Giddings plans to continue on to medical school and no longer finds the prospect of further research intimidating. “It’s definitely more challenging than a lecture course,” she said of research, “but I learned so much more at a deeper level.”
FLCC started its research initiative in cooperation with three other New York community colleges and one in Delaware in 2006. At that time about 3 percent of students who transferred from those five schools and earned a four-year degree in science later applied to a graduate program in STEM (science, technology, engineering and math). In just a half-dozen years, the number rose to 13 percent.
Hewlett’s pilot project led to a $3.3 million NSF grant in 2011 to take his concepts and practices on the road to other colleges. Since then, CCURI has grown to a network of 42 institutions that provide 6,000 students per year with research experiences.
While CCURI promotes all types of scientific research, the collaboration with InnoVATEBIO will focus on biotechnology with an emphasis on improving the connections between high school and community college biotechnology programs. It will involve the study of industry trends and input from leaders in the field to develop and share best practices in biotechnology workforce development.
Forsyth Technical College in North Carolina and Madison Area Technical College in Wisconsin are also partners in this national project.
Hewlett and Heather Bock, a 2006 FLCC graduate now working as CCURI project director, will conduct workshops and help faculty at other community colleges develop research projects.
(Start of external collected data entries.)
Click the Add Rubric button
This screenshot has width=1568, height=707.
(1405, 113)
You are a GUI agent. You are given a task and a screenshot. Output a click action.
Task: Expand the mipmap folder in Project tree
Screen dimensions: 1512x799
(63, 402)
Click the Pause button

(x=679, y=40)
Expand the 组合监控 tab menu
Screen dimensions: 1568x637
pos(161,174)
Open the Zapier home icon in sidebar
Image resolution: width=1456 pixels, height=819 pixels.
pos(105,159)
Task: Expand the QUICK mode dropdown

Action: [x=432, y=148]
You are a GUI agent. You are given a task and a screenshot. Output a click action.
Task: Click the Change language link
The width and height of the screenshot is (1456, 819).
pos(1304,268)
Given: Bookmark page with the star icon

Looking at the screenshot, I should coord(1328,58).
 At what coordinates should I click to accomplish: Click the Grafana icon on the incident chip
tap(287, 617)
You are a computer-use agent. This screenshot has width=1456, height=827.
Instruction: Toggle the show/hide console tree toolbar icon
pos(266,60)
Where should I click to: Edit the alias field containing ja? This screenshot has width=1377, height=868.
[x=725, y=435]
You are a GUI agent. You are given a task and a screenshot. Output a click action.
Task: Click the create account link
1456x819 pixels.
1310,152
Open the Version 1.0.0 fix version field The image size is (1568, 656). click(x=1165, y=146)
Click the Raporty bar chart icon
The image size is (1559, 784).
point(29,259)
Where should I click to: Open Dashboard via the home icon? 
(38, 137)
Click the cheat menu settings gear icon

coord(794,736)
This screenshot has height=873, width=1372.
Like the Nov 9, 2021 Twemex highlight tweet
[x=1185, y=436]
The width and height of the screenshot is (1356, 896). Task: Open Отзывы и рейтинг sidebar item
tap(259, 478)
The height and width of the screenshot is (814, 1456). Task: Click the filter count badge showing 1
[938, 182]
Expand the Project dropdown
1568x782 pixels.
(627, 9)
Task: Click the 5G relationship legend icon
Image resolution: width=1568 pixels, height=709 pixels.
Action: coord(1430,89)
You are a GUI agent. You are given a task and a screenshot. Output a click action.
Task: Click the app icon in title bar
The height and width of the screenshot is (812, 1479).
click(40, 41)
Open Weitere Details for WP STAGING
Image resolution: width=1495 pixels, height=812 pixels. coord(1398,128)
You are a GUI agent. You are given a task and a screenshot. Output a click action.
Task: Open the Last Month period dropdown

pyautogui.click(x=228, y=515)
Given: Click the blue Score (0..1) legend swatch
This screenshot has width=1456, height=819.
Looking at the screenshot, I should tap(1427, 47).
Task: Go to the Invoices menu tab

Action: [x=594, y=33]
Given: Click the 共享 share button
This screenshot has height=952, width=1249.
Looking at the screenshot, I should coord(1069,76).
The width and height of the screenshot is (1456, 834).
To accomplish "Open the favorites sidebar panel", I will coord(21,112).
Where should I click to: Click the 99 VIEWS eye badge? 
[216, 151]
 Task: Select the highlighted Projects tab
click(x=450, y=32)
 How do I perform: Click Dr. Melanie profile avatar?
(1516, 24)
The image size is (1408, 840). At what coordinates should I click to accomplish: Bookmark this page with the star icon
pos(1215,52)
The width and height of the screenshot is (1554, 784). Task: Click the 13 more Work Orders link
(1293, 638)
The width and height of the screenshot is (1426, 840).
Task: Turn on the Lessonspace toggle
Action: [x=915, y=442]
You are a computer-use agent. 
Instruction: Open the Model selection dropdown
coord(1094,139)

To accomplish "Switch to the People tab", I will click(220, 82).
This entails finding meaningful projects that will help students understand scientific principles, figuring out how to conduct the research within scheduled lab times, identifying the equipment and supply needs, and developing curriculum for project implementation.
For Giddings, research allowed her to develop the following academic skills: analysis of scientific papers, experimental design, DNA sequencing analysis, basic laboratory skills such as pipetting and electrophoresis (separation of charged molecules), data management, and how to present a scientific poster.
Beyond scientific skills, research incorporates many of the soft skills that employers look for in all fields: the ability to solve problems and communicate.
“I do think the research experience does deliver on multiple levels,” Hewlett said. “Research is inherently full of moments of failure which gives plenty of opportunity to leverage those results into opportunities to think critically and solve problems – skills highly valued by employers.”